AMP produced from aminoacyl-transfer or from adenylate hydrolysis is converted to inosine monophosphate (IMP) by AMP deaminase. IMP dehydrogenase reduces NAD⁺ to NADH (ƛ_max = 340 nm) to synthesize xanthosine monophosphate (XMP) from IMP.

Beyond TyrRS, the assay has the potential to be applied to other aaRSs if a tRNA recycling factor for the aa-tRNA can be identified. Post-transfer editing factors are candidates for recycling factors. Some editing factors have specificity for the amino acid moiety rather than specific tRNA identity elements ^[11]. For example, in the absence of prolyl-tRNA synthetase (ProRS), the Cys-tRNA^Pro deacylase, YbaK, deacylates Cys-tRNA^Cys in vitro ^[57] and could be used to recycle tRNA during CysRS aminoacylation. Another example is alanyl-diacylglycerol synthase, which successfully recycled Ala-tRNA^Ala during a high-throughput drug screen of E. coli AlaRS using the malachite green approach ^[52]. More examples of reported tRNA deacylase activities are reviewed in ^[11,58].

2.5. Aminoacyl-tRNA biotinylation coupled to urea-PAGE and mass spectrometry

Gamper and Hou published a non-radioactive method for aminoacylation that exploits the strong affinity between biotin and streptavidin ^[59]. Following aminoacylation, tRNAs charged with amino acids other than Pro gain a reactive primary amine group via the newly-attached amino acid moiety. The assay uses N-hydroxy-sulfo-succinimido-biotin (sulfo-NHS-biotin) to react with the amino group of the acylated tRNA, which acts as a nucleophile and creates a stable amide linkage with the biotin. The biotin-aa-tRNA is then incubated with a molar excess of streptavidin and analyzed by urea-PAGE. tRNAs that have been aminoacylated and successfully conjugated with biotin will be bound by streptavidin resulting in an observable band shift when compared to the mobility of free tRNA. In the absence of conjugation and streptavidin binding, aa-tRNAs would need to be resolved under acidic conditions, but even then, separation of charged and uncharged species is not always obvious ^[60]. The authors tested the method with E. coli aaRSs of both classes and various amino acids. aa-tRNA biotin labeling efficiencies ranged from 6% (Ser-tRNA^Ser and fMet-tRNA^Met) to 59% (Ala-tRNA^Ala) ^[59]. The applicability of the assay even extends to Pro-tRNA^Pro, which is expected to be weakly reactive with sulfo-NHS-biotin because Pro contains a secondary amine.
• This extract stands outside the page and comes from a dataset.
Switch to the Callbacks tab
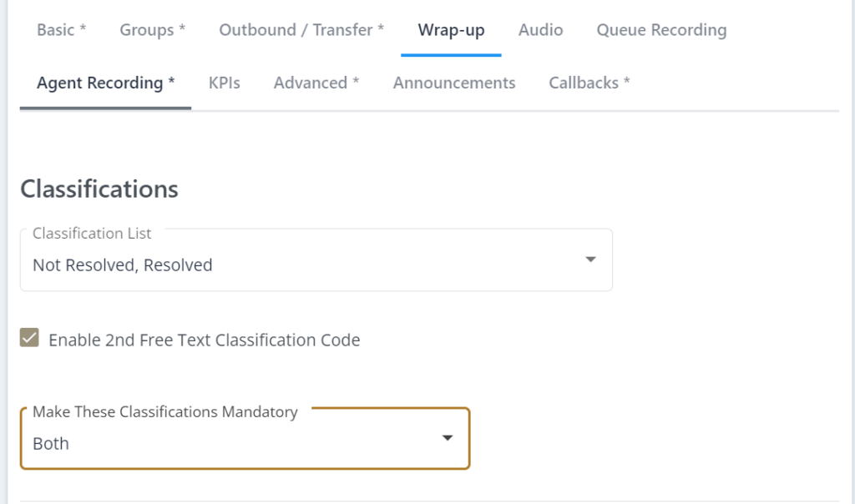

Pro-tRNA^Pro biotin conjugation was ~30% efficient ^[59]. The benefit of this assay is the ability to saturate the aaRS with amino acid or tRNA to determine k_cat and K_M ^[29]. The method was performed with E. coli TyrRS using a range of tRNA concentrations. Maximal aminoacylation rates were achieved at 6 μM tRNA^{Tyr [59]}. After fitting the data to the Michaelis-Menten equation, the kinetic parameters were comparable to those obtained with [³H]-Tyr: k_cat/K_M of 2.4 μM⁻¹s⁻¹ obtained with the biotin workflow versus a catalytic efficiency of 1.5 μM⁻¹s⁻¹ reported by the radioactive approach ^[59]. The drawback of this assay in comparison to other non-radioactive methods is that it would be difficult to adapt to a high-throughput format.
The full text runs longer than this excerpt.